• Your task
Gather every line of the records below that contains the string "screenshot". Case counts.

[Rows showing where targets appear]
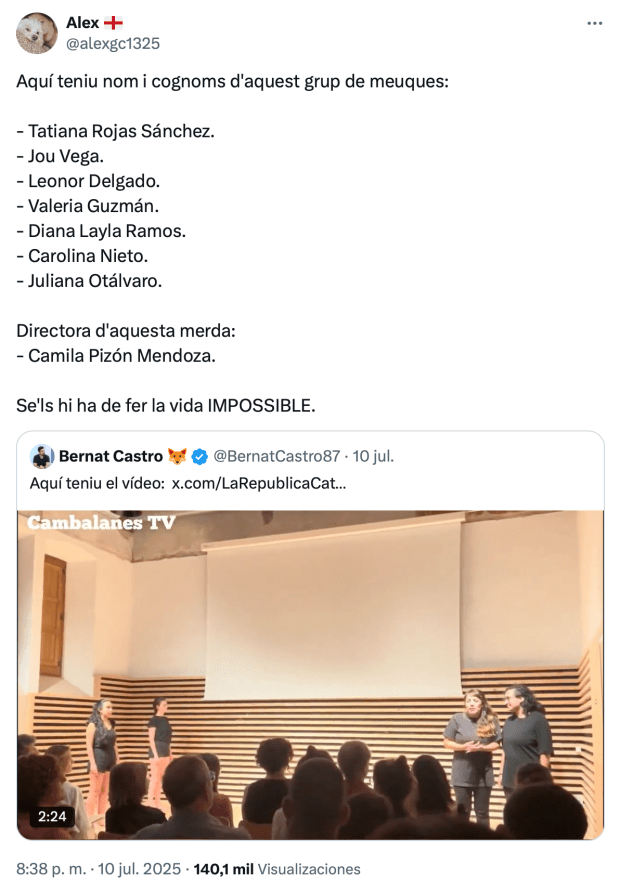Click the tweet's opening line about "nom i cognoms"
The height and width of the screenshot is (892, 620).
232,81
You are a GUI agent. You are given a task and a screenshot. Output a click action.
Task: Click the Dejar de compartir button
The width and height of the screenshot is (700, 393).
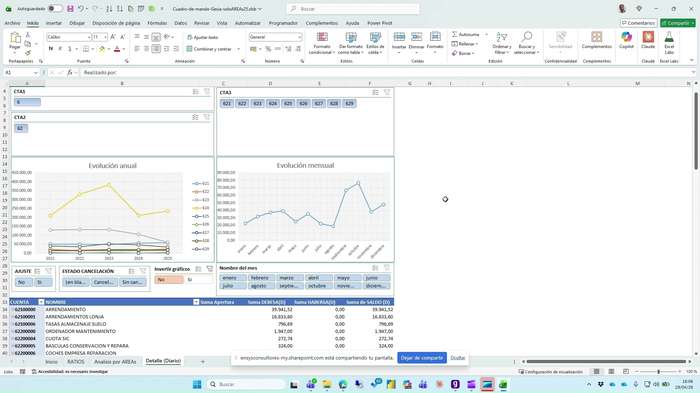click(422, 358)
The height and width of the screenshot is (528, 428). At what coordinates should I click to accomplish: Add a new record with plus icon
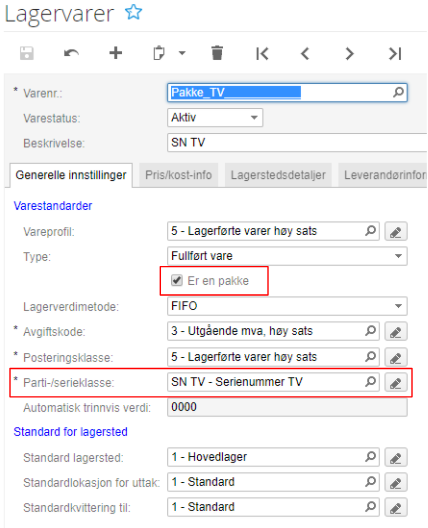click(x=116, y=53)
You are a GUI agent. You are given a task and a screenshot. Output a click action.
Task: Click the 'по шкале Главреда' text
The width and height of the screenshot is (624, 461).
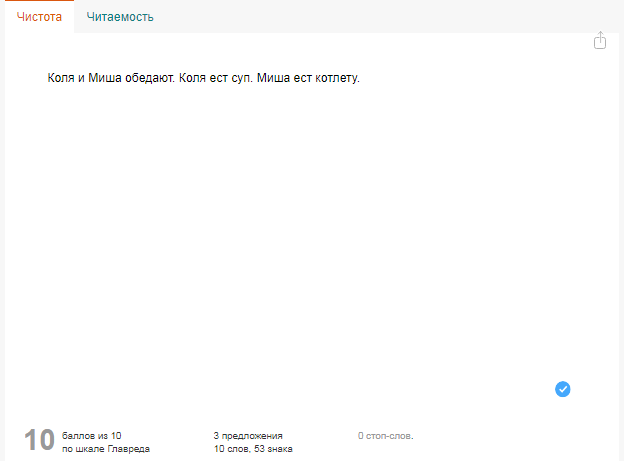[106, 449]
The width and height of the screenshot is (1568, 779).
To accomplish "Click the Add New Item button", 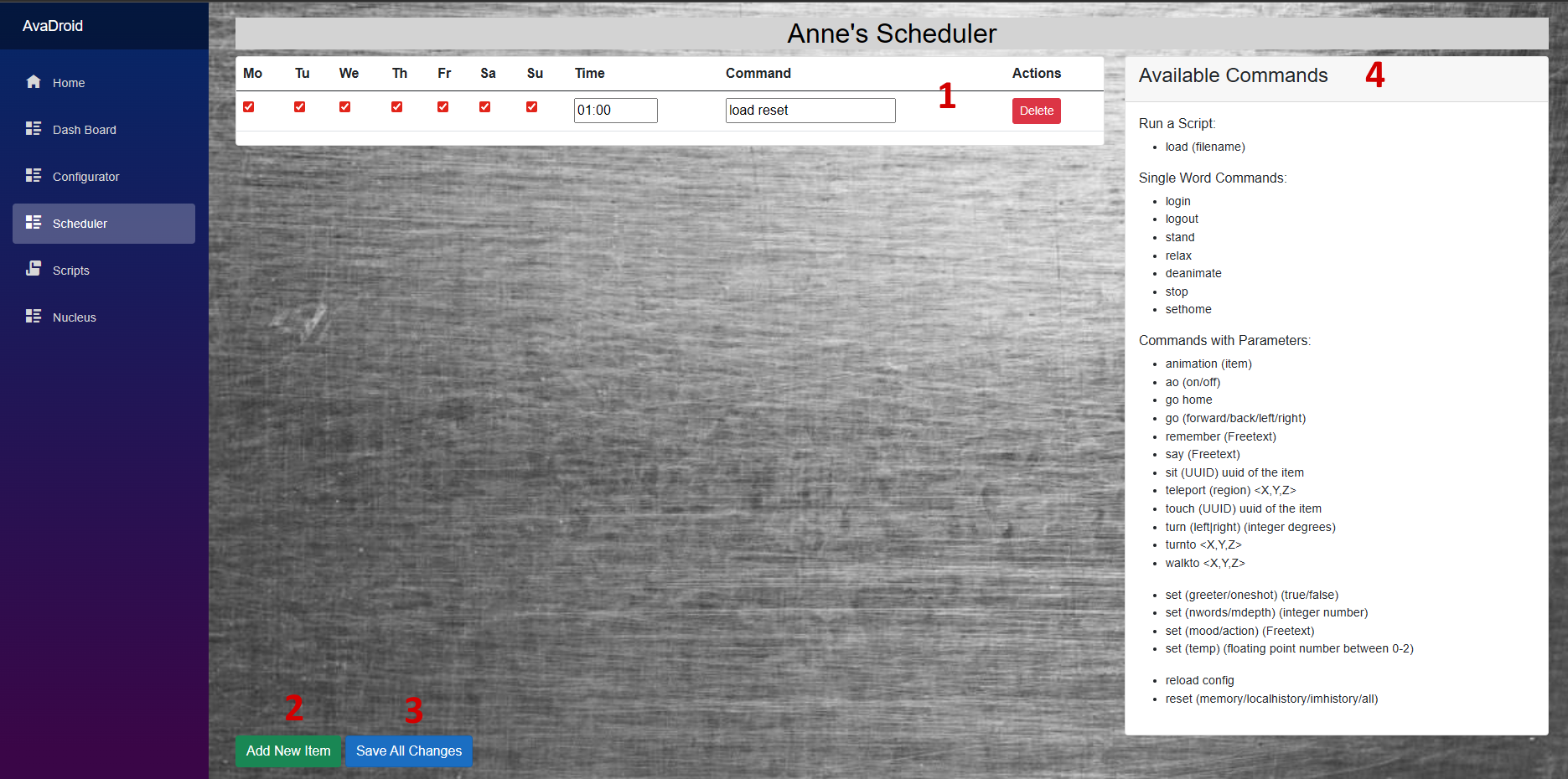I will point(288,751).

==

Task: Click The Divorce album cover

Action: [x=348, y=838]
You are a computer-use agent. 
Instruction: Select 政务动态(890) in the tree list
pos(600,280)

• Written solution
The height and width of the screenshot is (892, 620).
You are a GUI agent. You are given a task and a screenshot. Output a click action.
The width and height of the screenshot is (700, 393).
The height and width of the screenshot is (528, 428). At what coordinates should I click to accomplish: Add a new record with plus icon
You are a GUI agent. You are given a task and a screenshot. Output a click action.
The width and height of the screenshot is (624, 461).
The width and height of the screenshot is (1568, 779).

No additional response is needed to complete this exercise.